Prophylactic Decellularized Adipose Matrix Treatment Mitigates Development of Radiation-Induced Cutaneous Fibrosis.

INTRODUCTION

Radiation therapy is an effective and common cancer therapy, but it often results in the formation of radiation-induced fibrosis (RIF). RIF of the skin manifests as symptoms including erythema, ulceration, hypovascularity, and poor wound healing. Subdermal injection of decellularized adipose matrix (DAM) has been studied as a potential means of correcting volumetric deficiencies while imparting regenerative effects to the overlying skin in patients with cutaneous RIF.

METHODS

DAM was injected subdermally to the flank region of adult C57BL/6J mice and irradiation was then applied to this area. Irradiated mice were given 4 weeks after completion of the irradiation protocol to allow for development of chronic RIF. Magnetic resonance imaging studies were performed throughout the recovery interval to monitor volume retention of the product. Longitudinal laser Doppler studies were used to follow perfusion. After experimental completion, flank skin was harvested and underwent histological and biomechanical evaluation.

RESULTS

Histological staining with hematoxylin and eosin, Masson's trichrome, and picrosirius red stains demonstrated that irradiated skin architecture more closely resembled normal skin across measures of dermal thickness, collagen density, and collagen organization when DAM was injected prophylactically. Magnetic resonance imaging revealed that DAM volume retention decreased over time.

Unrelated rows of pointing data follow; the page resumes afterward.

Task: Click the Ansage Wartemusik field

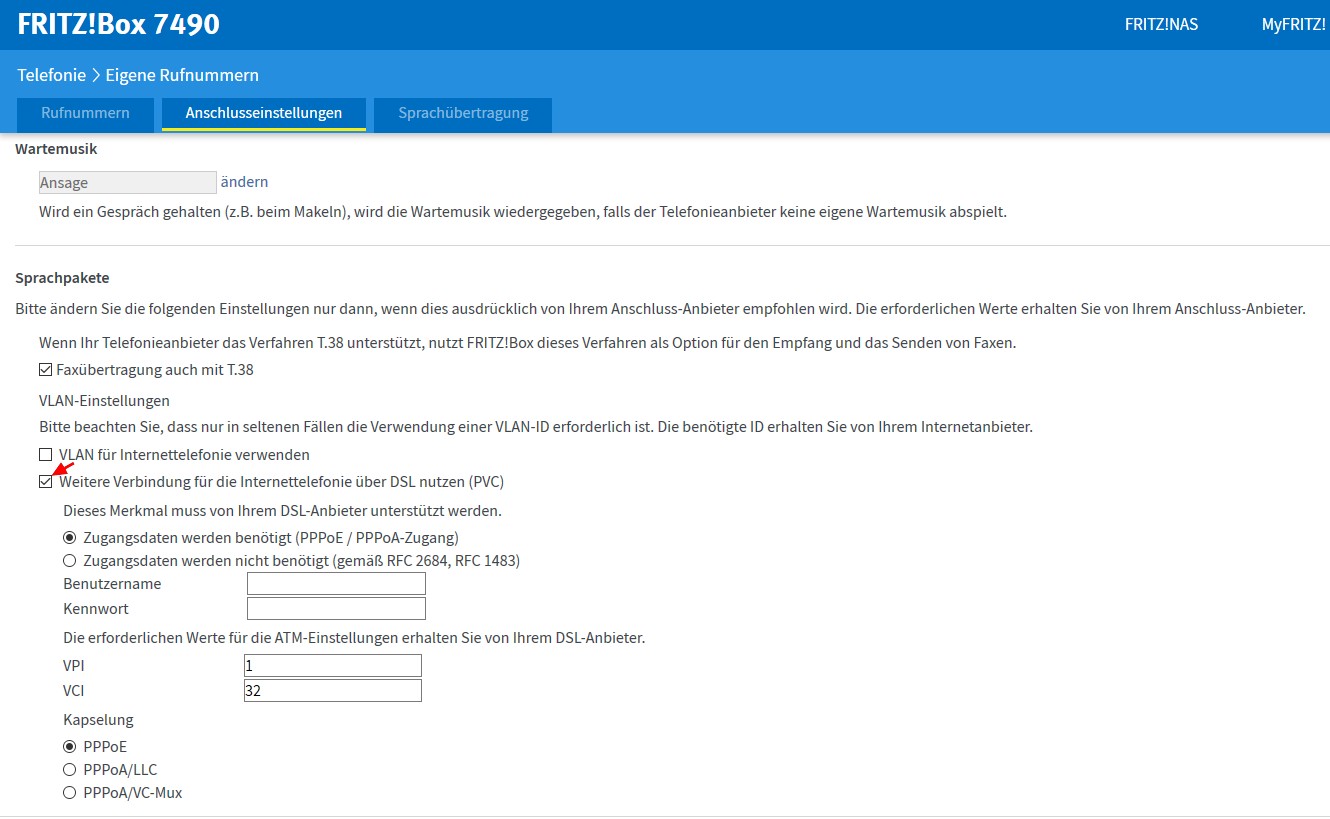Action: click(127, 182)
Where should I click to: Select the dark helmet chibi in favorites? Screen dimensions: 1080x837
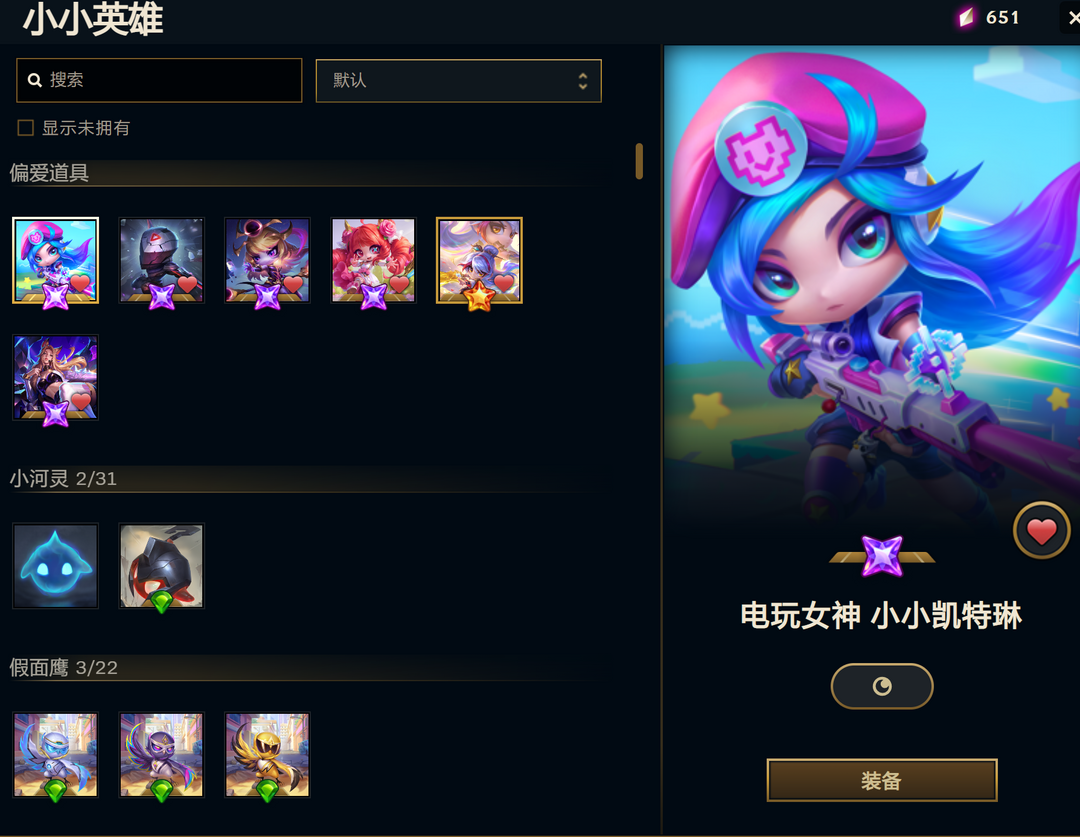point(162,260)
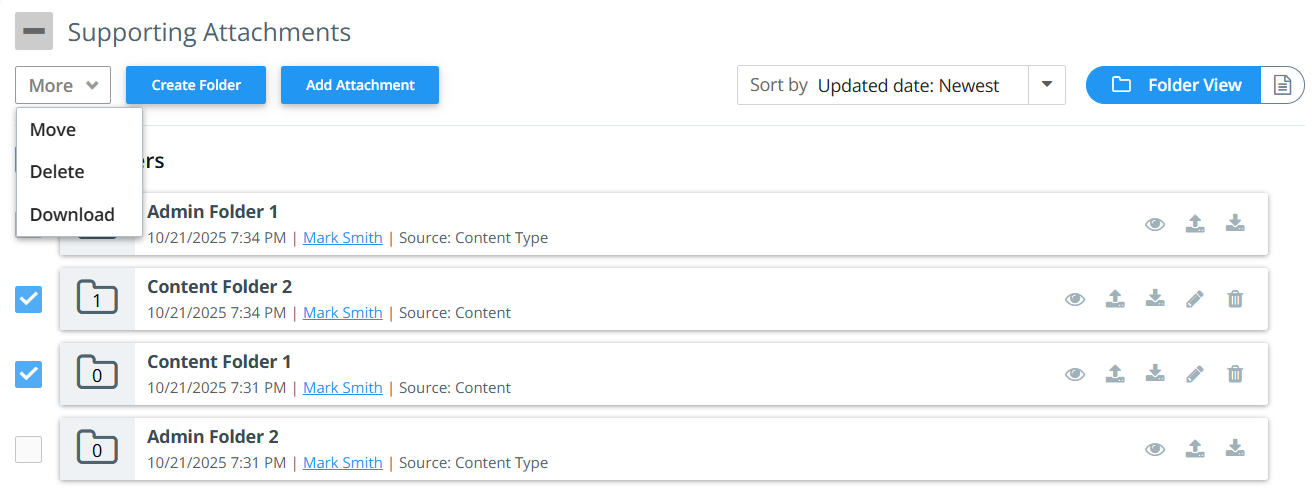Open the Sort by dropdown arrow
The image size is (1312, 491).
coord(1047,85)
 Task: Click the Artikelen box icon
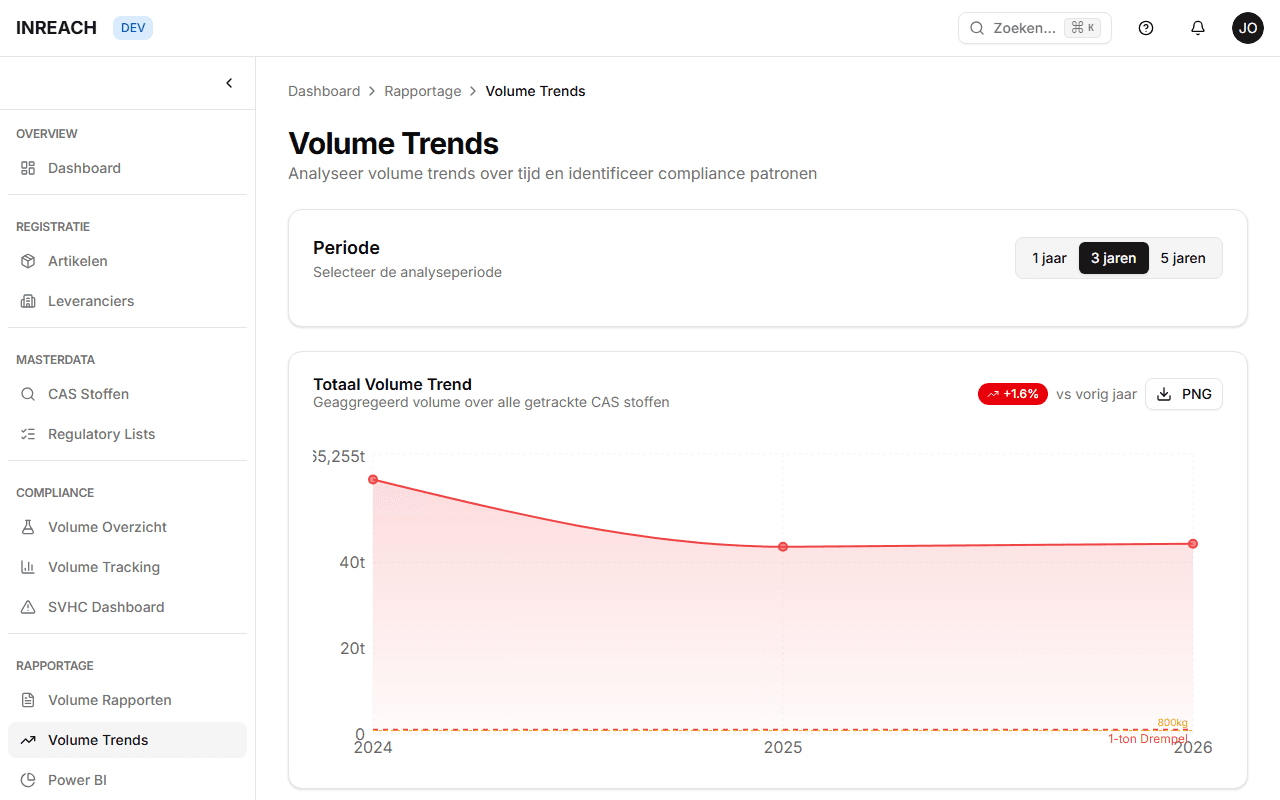pos(28,261)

Laser Doppler demonstrated improved perfusion of irradiated skin with prior DAM injection. Finally, biomechanical testing demonstrated that prophylactic DAM administration resulted in reduced skin stiffness compared to irradiated skin without DAM.

CONCLUSIONS

This study reveals the therapeutic potential of prophylactic DAM treatment to prevent formation of RIF in skin. Our findings demonstrate that injected DAM volume is largely retained following irradiation and results in overlying skin retaining histologic and biomechanical characteristics of normal nonirradiated skin.